Maxi-anion channels play a key role in glutamate-induced ATP release from mouse astrocytes in primary culture

• Published in: Neuroreport Vol. 28; no. 7; p. 380
• Main Authors: Zhao, Bin, Gu, Li, Liu, Kaixi, Zhang, Mingming, Liu, Hongtao
• Format: Journal Article
• Language: English
• Published: England 03.05.2017
• Subjects: Adenosine Triphosphate - metabolism; Animals; Astrocytes - metabolism; Astrocytes - pathology; Cell Survival - physiology; Cells, Cultured; Dose-Response Relationship, Drug; Gadolinium - pharmacology; Glutamic Acid - metabolism; Glutamic Acid - pharmacology; Ion Channels - antagonists & inhibitors; Ion Channels - metabolism; Mice; Neurotransmitter Agents - pharmacology
• ISSN: 1473-558X
• DOI: 10.1097/WNR.0000000000000759

Astrocytes are an abundant source of ATP, which might be released from the cytosol into extracellular spaces under various conditions and even affect cell fate under some circumstances.
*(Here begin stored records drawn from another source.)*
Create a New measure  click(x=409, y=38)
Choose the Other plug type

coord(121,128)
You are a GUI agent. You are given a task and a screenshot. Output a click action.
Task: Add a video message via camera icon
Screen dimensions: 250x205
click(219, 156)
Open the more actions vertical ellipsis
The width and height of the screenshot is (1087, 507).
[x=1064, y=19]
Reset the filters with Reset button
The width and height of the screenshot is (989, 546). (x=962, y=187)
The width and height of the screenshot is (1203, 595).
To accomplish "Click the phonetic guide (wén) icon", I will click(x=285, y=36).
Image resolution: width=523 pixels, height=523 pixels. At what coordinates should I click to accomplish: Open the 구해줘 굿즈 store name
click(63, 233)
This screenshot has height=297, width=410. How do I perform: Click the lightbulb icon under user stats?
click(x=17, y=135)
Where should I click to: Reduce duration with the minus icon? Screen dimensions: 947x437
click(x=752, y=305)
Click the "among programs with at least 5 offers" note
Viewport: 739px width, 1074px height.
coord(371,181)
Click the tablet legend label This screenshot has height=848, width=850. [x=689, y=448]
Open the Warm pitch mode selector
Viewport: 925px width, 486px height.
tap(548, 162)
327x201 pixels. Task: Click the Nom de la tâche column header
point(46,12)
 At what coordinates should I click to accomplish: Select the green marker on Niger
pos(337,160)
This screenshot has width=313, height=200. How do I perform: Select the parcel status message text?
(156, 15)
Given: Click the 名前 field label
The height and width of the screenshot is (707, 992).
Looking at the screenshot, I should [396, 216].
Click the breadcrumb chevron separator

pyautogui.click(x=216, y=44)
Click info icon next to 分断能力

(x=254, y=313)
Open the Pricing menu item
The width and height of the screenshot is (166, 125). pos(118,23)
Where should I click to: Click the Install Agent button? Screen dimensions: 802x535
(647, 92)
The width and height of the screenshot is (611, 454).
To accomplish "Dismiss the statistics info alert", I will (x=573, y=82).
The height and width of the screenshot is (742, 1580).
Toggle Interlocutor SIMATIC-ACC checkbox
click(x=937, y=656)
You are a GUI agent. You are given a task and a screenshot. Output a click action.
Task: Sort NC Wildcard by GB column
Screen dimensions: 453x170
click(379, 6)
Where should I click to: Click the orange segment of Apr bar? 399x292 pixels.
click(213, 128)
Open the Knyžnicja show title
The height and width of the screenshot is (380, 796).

In the present study, we aimed to evaluate the pathway(s) contributing toward glutamate-induced ATP release from mouse astrocytes. Firstly, our study of cultured astrocytes showed marked ATP release in response to stimuli of glutamate at different concentrations (0.1-1 mM), with an interesting bimodal distribution in time course. Inhibitors or blockers of potential pathways for ATP release such as exocytotic vesicular release, gap junction hemichannels, P2X7 receptors, and volume-sensitive outwardly rectifying chloride channels had no significant effects on the observed ATP release. In contrast, glutamate-induced ATP release from astrocytes was significantly inhibited by gadolinium (50 µM), an inhibitor of a maxi-anion channel; meanwhile, the application of gadolinium can allay glutamate-induced cell injury significantly. Thus, we propose that the maxi-anion channel might play an important role in glutamate-induced ATP release from mouse astrocytes and inhibition of maxi-anion channel activities to reduce ATP release can produce protective effects in the case of glutamate stimuli.